Kedua, permohonan maaf itu dinilai lebih serius dan sungguh sungguh karena dimuat di surat kabar. Belum cukup hanya di akun pribadi di sosial media. Kerap kali, seseorang yang merasa dirugikan nama baiknya oleh pihak lain menuntut pihak yang merugikan untuk memasang iklan di media catak tertentu.
Ini bukti, media cetak memiliki sejumlah kekhasan yang tidak bisa digantikan oleh media digital. Seperti halnya beberapa keunikan media digital yang tidak bisa ditemukan di media cetak dan media konvensional lain.
Iklan permohonan maaf yang dipasang Zuckerberg adalah salah satu dari kekhasan print media itu. Masih ada beberapa, kekhasan lain yang membuat publik tetap memerlukan kehadiran koran. Di antaranya akurasi dan level kepercayaan dari produk jurnalistik yang disajikan awak redaksi media cetak.
Orang makin kesal karena ranah privasinya terus dibanjiri informasi palsu, berita sampah, hoax, adu domba dan kebencian. Jenuh dan capek otak capek hati. Di situlah, koran yang sangat selektif dalam menyajikan berita kembali menjadi oase di tengah panas terik gurun pasir yang mahaluas.
Apa yang tersaji di koran adalah informasi atau kabar yang sudah divalidasi secara berjenjang oleh orang orang profesional yang wajib mendapatkan lisensi khusus sebagai jurnalis.
Dengan kata lain, menu yang tersaji di koran adalah sari pati makanan yang paling bergizi yang dijamin halal dengan pengolahan yang higienis berstandar nasional dan internasional. Bandingkan dengan tulisan tulisan di sosial media yang kebanyakan asal pasang dan jauh dari proses standar yang dipatuhi seorang jurnalis.
Pendek kata, media cetak dan media digital adalah saudara kandung yang lahir di waktu dan tempat berbeda. Keduanya bukan musuh, jadi jangan diposisikan sedang bermusuhan. Keduanya saling menolong, saling mengisi dan saling melengkapi.
Kami di SINDO Group menerapkan itu. KORAN SINDO yang berusia 13 tahun melahirkan SINDOnews.com, 6 tahun lalu. Media cetak dan digital bersinergi dan berkolaborasi. Dan, syukur berhasil. KORAN SINDO tetap eksis dan SINDOnews terus merangsek naik. Kini menjadi portal news ranking 5 terbanyak dibaca di Indonesia.

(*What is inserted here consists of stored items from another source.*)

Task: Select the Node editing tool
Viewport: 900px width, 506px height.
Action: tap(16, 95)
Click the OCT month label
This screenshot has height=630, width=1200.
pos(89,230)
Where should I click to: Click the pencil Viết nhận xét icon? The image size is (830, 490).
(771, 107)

Hal yang sama dilakukan KORAN SINDO Makassar, yang melahirkan SINDOnews Makassar, tahun lalu. Keduanya berjalan beriringan, saling menjaga, saling mengisi. Betapa indahnya. Sekarang bagaimana? Masih perlu koran kah seperti Zuckerberg? (*)
Pemimpin Redaksi KORAN SINDO dan SINDOnews
ADA pelajaran menarik dari skandal pembobolan 50 juta data pengguna jejaring sosial paling top di dunia Facebook oleh lembaga konsultan politik asal Inggris Cambridge Analytica. Data pengguna Facebook itu dibobol untuk kepentingan pemenangan Donald Trump dalam pemilihan presiden Amerika Serikat (AS) 2016 lalu.

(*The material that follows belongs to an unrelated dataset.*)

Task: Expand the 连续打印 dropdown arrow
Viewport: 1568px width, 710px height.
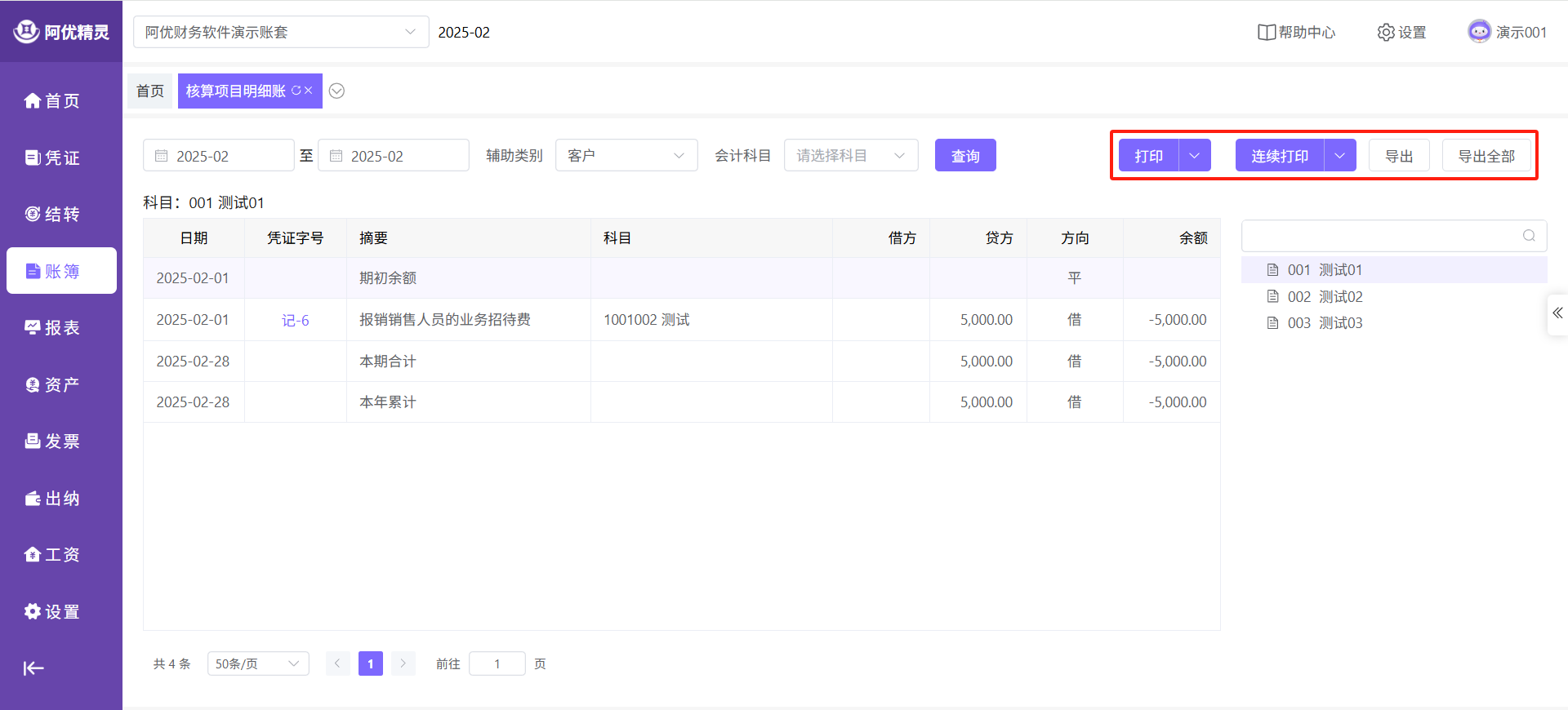Action: point(1339,156)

Pembobolan data pengguna jejaring sosial adalah pelanggaran privasi yang serius. Apalagi di Amerika privasi sangat dijunjung tinggi.Tak heran, Facebook dan penciptanya Mark Zuckerberg menjadi sasaran kecaman dan kemarahan publik. Bertubi tubinya kemarahan itu memaksa Zuck (sapaan Zuckerberg) harus meminta maaf secara terbuka kepada publik, khususnya pengguna Facebook di seluruh dunia.

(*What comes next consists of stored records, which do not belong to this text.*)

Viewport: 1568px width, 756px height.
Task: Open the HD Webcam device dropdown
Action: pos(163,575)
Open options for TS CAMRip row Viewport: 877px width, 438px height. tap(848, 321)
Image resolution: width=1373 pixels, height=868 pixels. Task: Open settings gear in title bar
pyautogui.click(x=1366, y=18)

Awalnya Zuck minta maaf melalui akun Facebooknya. Tapi serangan dan kecaman tak berhenti. Akhirnya, entah karena kepepet atau atas pertimbangan lain, Zuck mengiklankan permohonan maaf itu satu halaman penuh di 10 koran terkemuka. Tujuh koran di Inggris, dan 3 koran Amerika.
"We have rensponsibility to protect your information. If we can't, we don't deserve it."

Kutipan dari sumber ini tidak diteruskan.